CNN’s Tapper also asked Biden if he thought it would be important for the nation for Trump as the outgoing president to attend the inauguration ceremony of his successor, as presidents always do but as many predict Trump will not.
Biden said it had little to do with his own feelings but that he thought it was important in relation to the peaceful transfer of power from one administration to the next and also for how the US is perceived around the world.
“It is totally his decision,” Biden said. “It is of no personal consequence to me, but I think it is to the country.” He further lamented Trump’s refusal to concede, saying, “These kinds of things happen in tin-horn dictatorships.”
The president-elect remained mostly civil when discussing the “chaos” of his predecessor Trump, with the exception of several pointed comments. He said the Biden-Harris administration would not be using its power to pardon family members and other associates, as Trump is reportedly exploring.

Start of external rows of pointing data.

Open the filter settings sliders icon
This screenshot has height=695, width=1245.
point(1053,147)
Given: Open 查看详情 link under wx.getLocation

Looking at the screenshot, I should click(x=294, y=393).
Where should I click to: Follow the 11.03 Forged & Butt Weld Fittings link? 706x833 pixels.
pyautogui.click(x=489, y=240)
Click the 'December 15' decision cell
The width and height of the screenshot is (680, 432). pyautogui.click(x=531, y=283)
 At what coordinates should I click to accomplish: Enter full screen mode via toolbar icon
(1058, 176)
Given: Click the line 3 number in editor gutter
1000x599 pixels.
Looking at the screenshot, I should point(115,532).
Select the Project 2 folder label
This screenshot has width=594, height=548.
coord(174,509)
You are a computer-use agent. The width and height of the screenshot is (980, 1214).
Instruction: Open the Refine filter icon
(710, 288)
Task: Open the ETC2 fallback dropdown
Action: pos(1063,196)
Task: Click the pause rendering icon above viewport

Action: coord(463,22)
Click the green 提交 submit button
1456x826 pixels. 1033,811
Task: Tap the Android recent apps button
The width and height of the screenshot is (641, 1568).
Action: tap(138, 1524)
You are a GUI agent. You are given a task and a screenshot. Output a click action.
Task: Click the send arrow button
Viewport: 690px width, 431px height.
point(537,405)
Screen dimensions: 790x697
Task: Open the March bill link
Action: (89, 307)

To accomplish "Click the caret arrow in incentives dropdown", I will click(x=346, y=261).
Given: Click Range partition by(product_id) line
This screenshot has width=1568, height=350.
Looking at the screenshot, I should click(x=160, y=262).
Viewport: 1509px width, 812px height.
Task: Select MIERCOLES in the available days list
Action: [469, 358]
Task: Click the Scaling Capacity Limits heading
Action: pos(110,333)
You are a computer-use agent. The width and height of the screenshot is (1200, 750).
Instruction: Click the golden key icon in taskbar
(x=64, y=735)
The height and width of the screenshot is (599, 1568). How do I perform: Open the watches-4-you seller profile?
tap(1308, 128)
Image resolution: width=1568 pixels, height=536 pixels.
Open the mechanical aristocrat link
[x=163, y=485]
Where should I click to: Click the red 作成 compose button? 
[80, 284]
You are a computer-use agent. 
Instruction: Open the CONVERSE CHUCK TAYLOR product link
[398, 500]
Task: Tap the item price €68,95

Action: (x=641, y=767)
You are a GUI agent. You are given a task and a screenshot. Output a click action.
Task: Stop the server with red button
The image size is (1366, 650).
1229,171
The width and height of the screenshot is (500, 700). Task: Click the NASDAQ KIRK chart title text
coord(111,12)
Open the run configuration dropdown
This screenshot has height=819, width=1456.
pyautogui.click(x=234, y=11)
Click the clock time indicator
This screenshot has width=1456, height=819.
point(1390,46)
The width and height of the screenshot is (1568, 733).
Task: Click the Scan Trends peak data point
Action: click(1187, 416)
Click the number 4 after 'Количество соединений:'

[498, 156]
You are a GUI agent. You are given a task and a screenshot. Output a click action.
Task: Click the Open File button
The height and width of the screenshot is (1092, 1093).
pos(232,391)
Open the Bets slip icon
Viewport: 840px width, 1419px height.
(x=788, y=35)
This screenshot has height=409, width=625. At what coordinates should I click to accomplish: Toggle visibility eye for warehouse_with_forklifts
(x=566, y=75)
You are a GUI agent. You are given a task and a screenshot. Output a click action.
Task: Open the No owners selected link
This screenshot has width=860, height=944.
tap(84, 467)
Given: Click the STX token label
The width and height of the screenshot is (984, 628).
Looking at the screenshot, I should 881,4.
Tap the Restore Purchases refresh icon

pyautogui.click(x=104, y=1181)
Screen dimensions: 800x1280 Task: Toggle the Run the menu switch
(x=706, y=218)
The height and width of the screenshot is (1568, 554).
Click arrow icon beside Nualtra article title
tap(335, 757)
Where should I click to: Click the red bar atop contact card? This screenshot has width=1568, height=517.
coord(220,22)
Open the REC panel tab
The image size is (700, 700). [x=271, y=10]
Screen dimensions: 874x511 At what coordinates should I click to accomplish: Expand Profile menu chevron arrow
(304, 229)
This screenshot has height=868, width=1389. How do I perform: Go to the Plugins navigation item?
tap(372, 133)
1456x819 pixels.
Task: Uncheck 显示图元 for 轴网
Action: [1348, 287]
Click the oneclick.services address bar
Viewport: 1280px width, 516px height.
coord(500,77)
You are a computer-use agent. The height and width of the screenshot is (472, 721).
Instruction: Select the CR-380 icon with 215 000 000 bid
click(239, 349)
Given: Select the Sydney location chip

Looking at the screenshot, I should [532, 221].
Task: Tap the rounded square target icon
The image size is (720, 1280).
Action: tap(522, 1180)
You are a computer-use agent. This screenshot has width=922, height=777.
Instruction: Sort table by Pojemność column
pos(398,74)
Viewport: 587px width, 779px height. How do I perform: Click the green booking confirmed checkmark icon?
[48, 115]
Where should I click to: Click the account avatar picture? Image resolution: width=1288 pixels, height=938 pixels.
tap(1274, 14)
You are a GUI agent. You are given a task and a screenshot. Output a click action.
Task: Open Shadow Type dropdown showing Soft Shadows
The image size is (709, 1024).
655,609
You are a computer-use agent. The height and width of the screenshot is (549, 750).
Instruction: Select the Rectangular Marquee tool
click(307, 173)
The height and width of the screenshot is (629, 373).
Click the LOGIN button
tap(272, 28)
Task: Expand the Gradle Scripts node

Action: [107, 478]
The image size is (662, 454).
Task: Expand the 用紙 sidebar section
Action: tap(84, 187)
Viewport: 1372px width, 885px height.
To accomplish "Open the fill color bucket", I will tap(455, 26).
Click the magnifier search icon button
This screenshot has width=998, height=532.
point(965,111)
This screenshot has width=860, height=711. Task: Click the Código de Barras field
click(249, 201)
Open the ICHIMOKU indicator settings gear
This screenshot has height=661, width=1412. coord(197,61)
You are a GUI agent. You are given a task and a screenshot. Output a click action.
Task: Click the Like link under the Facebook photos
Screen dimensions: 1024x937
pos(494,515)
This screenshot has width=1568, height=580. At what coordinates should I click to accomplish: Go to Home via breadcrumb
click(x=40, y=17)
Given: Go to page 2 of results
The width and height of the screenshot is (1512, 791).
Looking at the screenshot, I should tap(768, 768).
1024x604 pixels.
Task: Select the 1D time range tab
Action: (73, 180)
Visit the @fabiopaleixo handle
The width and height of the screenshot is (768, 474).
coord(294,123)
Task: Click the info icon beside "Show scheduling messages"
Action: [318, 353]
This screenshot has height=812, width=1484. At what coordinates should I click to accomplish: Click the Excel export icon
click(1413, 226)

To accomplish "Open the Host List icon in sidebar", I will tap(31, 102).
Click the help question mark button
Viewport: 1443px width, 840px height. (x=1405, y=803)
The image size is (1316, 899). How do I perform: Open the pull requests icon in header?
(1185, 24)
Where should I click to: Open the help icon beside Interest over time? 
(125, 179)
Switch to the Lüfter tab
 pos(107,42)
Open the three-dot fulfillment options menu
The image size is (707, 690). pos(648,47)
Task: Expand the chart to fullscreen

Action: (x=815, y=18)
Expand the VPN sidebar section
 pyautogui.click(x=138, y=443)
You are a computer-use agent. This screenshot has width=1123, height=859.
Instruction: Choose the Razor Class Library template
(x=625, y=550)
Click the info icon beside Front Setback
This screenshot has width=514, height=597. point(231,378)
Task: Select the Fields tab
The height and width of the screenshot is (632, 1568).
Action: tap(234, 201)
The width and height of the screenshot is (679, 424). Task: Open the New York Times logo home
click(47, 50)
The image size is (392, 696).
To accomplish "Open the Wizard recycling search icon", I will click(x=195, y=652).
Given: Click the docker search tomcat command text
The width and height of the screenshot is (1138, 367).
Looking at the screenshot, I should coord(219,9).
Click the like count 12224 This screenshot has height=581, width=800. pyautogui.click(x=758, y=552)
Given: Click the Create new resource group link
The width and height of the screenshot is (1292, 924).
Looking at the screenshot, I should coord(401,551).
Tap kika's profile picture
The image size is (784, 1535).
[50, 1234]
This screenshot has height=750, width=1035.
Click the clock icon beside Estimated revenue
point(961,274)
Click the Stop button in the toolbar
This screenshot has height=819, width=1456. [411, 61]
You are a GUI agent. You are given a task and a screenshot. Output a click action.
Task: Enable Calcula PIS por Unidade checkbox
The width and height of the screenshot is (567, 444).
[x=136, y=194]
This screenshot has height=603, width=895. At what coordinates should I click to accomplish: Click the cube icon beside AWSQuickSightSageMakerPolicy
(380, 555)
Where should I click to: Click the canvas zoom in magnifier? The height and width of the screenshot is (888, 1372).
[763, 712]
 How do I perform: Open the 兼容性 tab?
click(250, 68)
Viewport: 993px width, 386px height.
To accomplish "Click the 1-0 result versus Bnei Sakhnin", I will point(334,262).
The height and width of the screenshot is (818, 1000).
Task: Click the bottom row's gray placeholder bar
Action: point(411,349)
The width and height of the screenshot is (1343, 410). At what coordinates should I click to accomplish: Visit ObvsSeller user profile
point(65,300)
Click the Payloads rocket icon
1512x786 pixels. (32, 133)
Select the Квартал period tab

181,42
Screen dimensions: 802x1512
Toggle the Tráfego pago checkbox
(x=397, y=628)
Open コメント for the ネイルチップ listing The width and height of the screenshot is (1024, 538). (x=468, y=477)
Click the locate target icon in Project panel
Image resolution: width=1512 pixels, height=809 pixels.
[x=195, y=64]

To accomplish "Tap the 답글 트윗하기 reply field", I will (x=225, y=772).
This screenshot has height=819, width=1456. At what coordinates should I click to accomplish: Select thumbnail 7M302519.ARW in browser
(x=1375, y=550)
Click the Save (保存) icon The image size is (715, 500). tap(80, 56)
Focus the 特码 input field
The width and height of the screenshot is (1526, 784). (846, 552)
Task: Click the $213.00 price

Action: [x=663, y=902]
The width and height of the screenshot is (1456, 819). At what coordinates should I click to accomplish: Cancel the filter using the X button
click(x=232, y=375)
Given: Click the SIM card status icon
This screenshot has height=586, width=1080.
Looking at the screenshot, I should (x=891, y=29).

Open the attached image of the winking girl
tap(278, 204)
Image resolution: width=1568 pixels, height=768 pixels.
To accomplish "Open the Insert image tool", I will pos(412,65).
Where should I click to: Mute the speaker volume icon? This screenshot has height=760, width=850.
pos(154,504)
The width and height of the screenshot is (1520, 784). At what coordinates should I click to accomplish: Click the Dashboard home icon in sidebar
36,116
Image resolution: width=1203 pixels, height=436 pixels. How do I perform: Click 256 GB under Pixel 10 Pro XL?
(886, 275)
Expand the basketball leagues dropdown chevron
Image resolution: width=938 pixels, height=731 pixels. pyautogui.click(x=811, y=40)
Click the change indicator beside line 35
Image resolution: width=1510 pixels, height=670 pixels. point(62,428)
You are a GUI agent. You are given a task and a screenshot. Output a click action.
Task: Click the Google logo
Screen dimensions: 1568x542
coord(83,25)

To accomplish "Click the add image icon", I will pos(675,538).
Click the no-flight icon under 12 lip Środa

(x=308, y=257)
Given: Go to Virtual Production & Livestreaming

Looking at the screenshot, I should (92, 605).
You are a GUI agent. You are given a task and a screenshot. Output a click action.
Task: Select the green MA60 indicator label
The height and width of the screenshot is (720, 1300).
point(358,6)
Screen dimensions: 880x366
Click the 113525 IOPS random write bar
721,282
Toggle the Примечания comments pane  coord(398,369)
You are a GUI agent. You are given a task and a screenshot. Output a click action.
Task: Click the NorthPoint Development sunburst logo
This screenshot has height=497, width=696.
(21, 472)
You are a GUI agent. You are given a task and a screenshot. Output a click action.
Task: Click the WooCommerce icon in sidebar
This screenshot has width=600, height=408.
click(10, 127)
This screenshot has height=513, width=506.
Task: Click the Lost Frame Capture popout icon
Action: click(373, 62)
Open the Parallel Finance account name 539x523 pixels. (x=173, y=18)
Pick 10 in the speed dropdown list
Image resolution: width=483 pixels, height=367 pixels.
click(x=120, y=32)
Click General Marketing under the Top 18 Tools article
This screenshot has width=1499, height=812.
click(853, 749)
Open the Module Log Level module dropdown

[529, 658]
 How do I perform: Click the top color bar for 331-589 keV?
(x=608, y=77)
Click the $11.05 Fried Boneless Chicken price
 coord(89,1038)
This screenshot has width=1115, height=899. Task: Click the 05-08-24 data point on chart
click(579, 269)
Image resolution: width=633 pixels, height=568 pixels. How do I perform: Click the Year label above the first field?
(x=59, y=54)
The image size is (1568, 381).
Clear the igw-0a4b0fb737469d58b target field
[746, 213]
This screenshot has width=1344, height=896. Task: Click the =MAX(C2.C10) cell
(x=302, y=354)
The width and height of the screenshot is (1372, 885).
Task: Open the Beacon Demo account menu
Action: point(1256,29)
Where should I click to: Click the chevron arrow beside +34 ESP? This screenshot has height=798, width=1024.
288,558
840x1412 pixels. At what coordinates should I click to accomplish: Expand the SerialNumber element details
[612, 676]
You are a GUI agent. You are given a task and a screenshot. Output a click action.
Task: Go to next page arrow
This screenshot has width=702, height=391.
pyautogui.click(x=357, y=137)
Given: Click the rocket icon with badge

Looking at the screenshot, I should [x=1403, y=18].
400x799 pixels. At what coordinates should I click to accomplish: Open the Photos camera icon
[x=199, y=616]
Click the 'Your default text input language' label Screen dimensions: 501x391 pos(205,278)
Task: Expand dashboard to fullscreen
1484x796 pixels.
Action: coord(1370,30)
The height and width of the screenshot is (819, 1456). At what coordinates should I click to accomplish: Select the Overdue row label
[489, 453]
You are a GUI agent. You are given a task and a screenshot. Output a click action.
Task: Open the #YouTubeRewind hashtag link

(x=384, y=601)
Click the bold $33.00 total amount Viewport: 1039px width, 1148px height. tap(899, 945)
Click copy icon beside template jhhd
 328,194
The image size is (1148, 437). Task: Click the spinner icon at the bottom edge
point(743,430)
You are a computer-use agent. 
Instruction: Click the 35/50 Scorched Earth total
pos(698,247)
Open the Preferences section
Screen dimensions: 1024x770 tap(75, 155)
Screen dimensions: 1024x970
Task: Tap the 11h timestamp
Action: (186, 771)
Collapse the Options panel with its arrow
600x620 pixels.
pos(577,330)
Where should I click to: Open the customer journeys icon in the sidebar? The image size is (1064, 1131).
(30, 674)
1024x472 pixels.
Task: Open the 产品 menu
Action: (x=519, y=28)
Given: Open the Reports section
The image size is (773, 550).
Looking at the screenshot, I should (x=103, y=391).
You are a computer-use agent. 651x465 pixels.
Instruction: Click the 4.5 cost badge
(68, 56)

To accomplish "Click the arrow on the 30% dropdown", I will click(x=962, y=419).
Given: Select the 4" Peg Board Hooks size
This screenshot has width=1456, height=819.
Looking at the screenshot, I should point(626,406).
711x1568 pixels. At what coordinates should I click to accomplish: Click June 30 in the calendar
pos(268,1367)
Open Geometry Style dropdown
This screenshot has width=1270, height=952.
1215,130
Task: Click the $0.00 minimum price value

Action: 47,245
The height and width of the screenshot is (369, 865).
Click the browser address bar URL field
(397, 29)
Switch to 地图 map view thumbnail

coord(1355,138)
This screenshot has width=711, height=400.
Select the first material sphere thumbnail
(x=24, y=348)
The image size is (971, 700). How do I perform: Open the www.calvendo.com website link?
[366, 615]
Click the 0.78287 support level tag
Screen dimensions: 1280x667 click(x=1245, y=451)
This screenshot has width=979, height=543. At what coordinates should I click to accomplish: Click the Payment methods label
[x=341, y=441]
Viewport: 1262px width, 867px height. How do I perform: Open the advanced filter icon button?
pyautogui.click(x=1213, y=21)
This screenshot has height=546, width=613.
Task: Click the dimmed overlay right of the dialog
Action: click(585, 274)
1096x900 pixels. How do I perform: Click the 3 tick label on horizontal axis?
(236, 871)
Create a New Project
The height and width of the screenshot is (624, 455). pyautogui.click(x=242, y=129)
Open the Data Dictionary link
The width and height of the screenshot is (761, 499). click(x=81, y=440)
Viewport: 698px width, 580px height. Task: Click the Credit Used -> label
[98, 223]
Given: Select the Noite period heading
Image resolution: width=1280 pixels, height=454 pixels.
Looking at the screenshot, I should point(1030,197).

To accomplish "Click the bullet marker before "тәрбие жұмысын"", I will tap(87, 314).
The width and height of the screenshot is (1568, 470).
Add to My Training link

“You are not going to see in our administration that kind of approach to pardons, nor are you going to see in our administration an approach to making policy by tweets,” he said.
Biden said he did not personally have any plans to prosecute Trump for crimes committed in office and that the justice department officials he appoints will work independently. He added that while Trump and his allies seemed to be publicly downplaying or outright denying Biden’s win, some senators had privately called the president-elect to congratulate him.
Harris said the US would be lucky to have Biden take over as president, especially after four years of Trump, saying “there could not be a more extreme exercise in stark contrast between the current occupant of the White House and the next occupant of the White House”.
“The American people deserve in their president to have someone who is truly patriotic who loves our country,” Harris said. “Who puts the people of the country first, not themselves.”